エラナはそっと、一人呟いた。この婚礼は、決して二人の愛の始まりではない。


民衆は華やかな祝祭に酔いしれ、新しい王妃の誕生を喜んだ。



しかし、エラナの心は、王宮のどの石よりも冷たいままだった。


その日の夜、初めてアレンと共に食事をすることになった。広々とした食堂に、二人の姿だけがぽつんとある。


豪華絢爛な料理が次々と運ばれてくるが、そのどれもが、エラナの目には色を失って見えた。


「陛下は、お疲れでございますか?」


沈黙に耐えかね、エラナは声をかけた。アレンはフォークを持つ手を止め、冷ややかにエラナを見た。


「何用だ」


「いえ、ただ…あまりお食事に手をつけていらっしゃらないようですので」


「余のことは放っておけ。余は、誰の世話も必要としない」


その突き放すような言葉に、エラナはそれ以上何も言えなくなった。幼い頃、アレンはいつもエラナの好きなものを聞き、率先して分けてくれた。


それが、今ではこんなにも冷たい他人になってしまった。
食事は、無言のまま続いた。
 
カチャリ、とフォークが皿に当たる音だけが、虚しく響く。アレンは食事を終えると、すぐさま席を立った。


「…余は、公務がある。エラナは先に休んでいろ」



エラナが返事をする間もなく、アレンは背を向け、部屋を出ていく。一人残されたエラナは、冷めてしまったスープをただ見つめていた。


その日の夜、エラナは寝台の上で一人、過去を思い出していた。


「お兄様、わたくし、このお菓子が大好きですわ」


「そうか。じゃあ、半分ずつにしよう」


あの頃の優しさは、もうどこにもない。アレンは本当に、エラナのことなど、とうに忘れてしまったのだろうか。

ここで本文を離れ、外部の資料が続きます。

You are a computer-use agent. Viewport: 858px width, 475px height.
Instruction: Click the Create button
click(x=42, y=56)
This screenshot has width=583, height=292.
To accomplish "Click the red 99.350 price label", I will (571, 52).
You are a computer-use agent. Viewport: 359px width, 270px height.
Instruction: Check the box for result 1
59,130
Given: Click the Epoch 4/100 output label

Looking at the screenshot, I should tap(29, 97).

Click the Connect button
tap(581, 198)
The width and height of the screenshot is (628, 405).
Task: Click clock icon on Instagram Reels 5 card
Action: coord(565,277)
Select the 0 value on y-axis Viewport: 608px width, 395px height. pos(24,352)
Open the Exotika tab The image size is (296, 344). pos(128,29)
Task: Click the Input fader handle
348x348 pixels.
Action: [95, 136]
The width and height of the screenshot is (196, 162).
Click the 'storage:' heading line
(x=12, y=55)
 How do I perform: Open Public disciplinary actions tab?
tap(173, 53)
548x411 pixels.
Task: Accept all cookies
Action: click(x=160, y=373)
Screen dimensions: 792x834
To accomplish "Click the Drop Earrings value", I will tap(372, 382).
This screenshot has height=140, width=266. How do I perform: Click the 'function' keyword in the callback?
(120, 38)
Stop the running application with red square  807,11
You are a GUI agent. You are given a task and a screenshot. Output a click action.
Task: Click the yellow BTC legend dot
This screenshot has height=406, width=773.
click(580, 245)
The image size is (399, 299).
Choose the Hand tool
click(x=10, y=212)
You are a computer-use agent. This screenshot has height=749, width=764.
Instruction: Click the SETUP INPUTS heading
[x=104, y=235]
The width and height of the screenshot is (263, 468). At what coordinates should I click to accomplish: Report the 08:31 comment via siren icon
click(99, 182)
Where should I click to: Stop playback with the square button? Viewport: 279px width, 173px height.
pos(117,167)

それとも、ただ、国王としての務めに追われ、心を閉ざしてしまっただけなのだろうか。


「いいえ…」


エラナは頭を振った。


「わたくしは、もう期待しない。ただ、この結婚から抜け出す方法を探すだけ」


冷たい寝台の上で、エラナは新たな決意を固めるのだった。


この愛のない結婚から、いつか必ず自由になってみせる、と。